Rachel and I share a king-sized bed. Oh man, a king-sized bed is the best. I know everyone can’t currently have one because their bedroom or budget may not accommodate it, but I hope that everyone eventually gets one. Really. The reason why is because of S-P-A-C-E. Space! I love space. I need space. While I technically can fall asleep while spooning Rachel, I much prefer to have as much room to myself as possible. I just don’t like to be touched – or even to feel any movement by another person – when I am trying to fall asleep.
This seems reasonable. This is understandable, right? I think so.
But I do like to cuddle. And so does Rachel. And so we have a habit of cuddling each and every night before going to sleep. What happens is that we are both laying down on our sides of the bed, saying our prayers or finishing up a chapter on our Kindle or turning off our phones, and then Rachel scooches over to my side. And we both get perfectly situated and comfortable and nuzzle up together with my arm around her neck and her leg draped over me, and we say “I love you” and start to doze off.
Ten to fifteen minutes later, we are both about to go under, and realize we have got to separate in order to get a good night’s sleep. And so I stay where I am, and Rachel scooches back over to her side, and we drift away.
This was our standard practice for a couple of years. And then one day, Rachel asked me to scooch over to her side, instead of her scooching over to my side.
And oh man, it was the WORST!!!!!
I disliked it on so many levels. First off, I was exhausted and didn’t really have the energy or desire to do any scooching to get to her side. Secondly, when we were done cuddling, I had to scooch all the way back to my side! Third, the sheets were cold over on my side, and when I got back there I had to warm up and then spend time and energy getting situated and comfortable and in the perfect position to fall asleep again!
I never had to do that when Rachel came over to my side. I never had to deal with any of that.
And it was so wonderful.
It was honestly the best thing ever.
My point is, I had no idea what a kind, loving, selfless thing Rachel was doing for two solid years for me. I just took it for granted.
In romantic relationships, and perhaps even more so when you are trying to run a household and build a family and create an amazing life together, there is a natural tendency to take the other person for granted. And to think that you are doing more they are. Of course, they are probably thinking that they are doing more than you.
And most often, the reality is that both of you are wrong.
I have told Rachel in the past that there are many things that I do that she has no idea about – things that keep our household functioning well, things that keep our “stuff” from breaking down or falling apart, things that try to ensure a good future for us. But I’ve also acknowledged to her that I have no idea about certain things she does for my good, for our family’s good. I really don’t.
I don’t see the things that she sees, and I don’t think about things the way she thinks about them.

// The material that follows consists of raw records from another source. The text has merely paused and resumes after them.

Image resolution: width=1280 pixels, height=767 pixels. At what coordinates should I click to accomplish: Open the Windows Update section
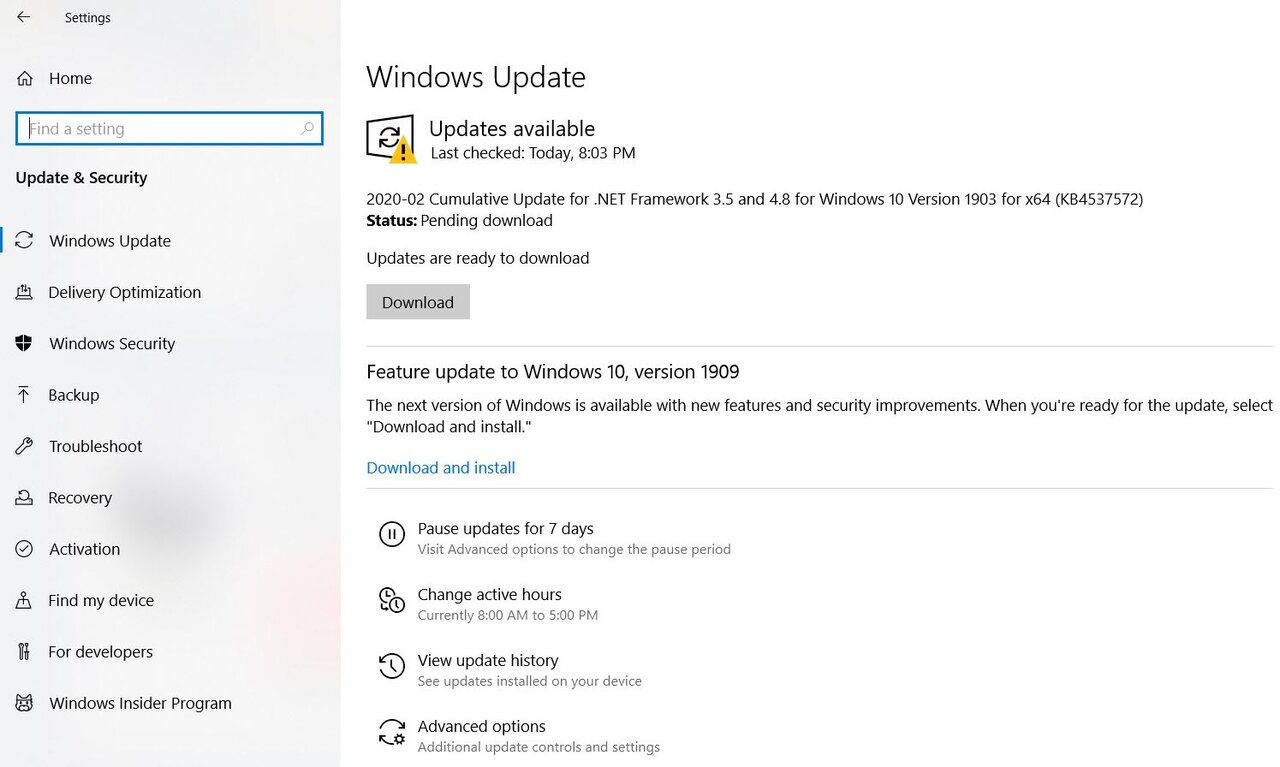point(110,241)
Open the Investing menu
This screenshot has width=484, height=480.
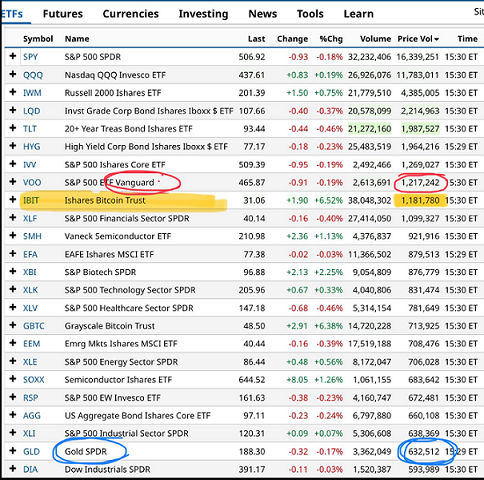(x=203, y=14)
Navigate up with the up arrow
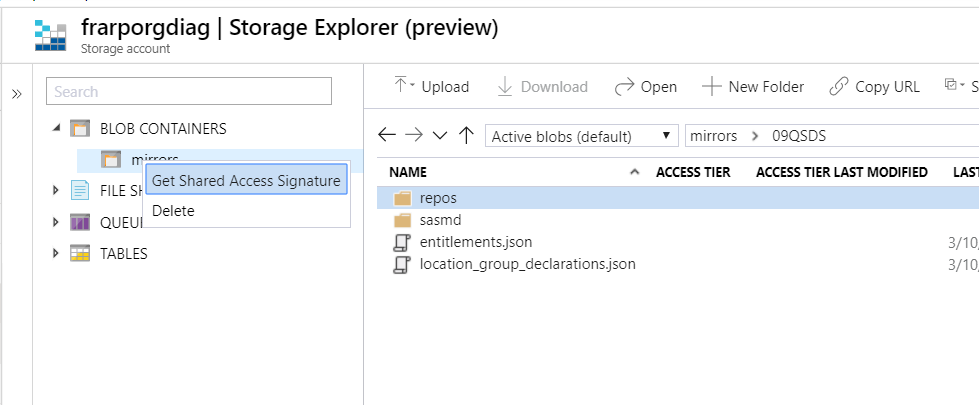The width and height of the screenshot is (979, 405). coord(465,136)
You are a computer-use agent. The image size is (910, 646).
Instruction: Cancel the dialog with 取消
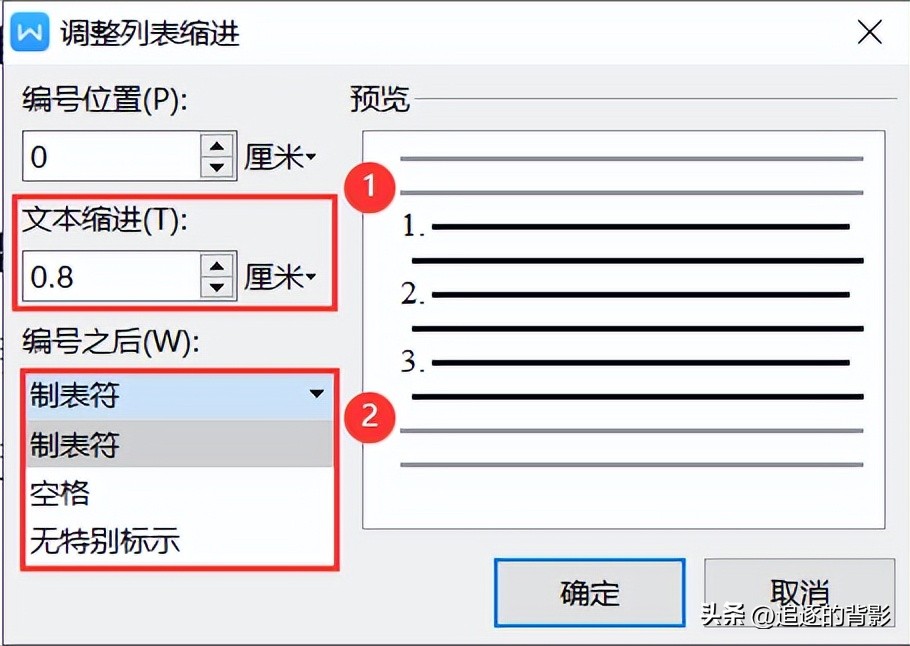(799, 593)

And she could say the same about me.
In many relationships, this lack of similar perspectives may seem like a major problem. And sometimes even feels like a fatal flaw.
But it’s actually a good thing, if we can just realize how it rounds us out, how it makes us better together, how it renders us more complete.
We just have to resist the tendency to think that we’re doing the most, that we’re the one sacrificing, that we’re pouring ourselves out – and they’re not.
Usually, they are doing their part, and doing their best, and doing more than we know. We just are not aware of it. We don’t know what we don’t know. And truthfully, I don’t want to know all of the things that Rachel does for me that I currently don’t know about. Because it’s not a competition, and we can’t be trying to “prove” our love to each other. Once we start keeping a ledger, and once it starts to be “tit for tat,” the relationship gets really unhealthy, really quickly.
And what started out as acts of love turn into acts of obligation.
We cannot let that happen.
I just want to stay humble, and not get prideful. I want to think the best of her, and not assume the worst. And I want to remember the promises I made to her, and do the Lord proud in how I serve her and love her.
She wants the same.
And so we cannot take each other for granted. Rather, we are committed to be thankful each and every day for what the other person brings to the relationship.
Especially for all of the things we don’t know about.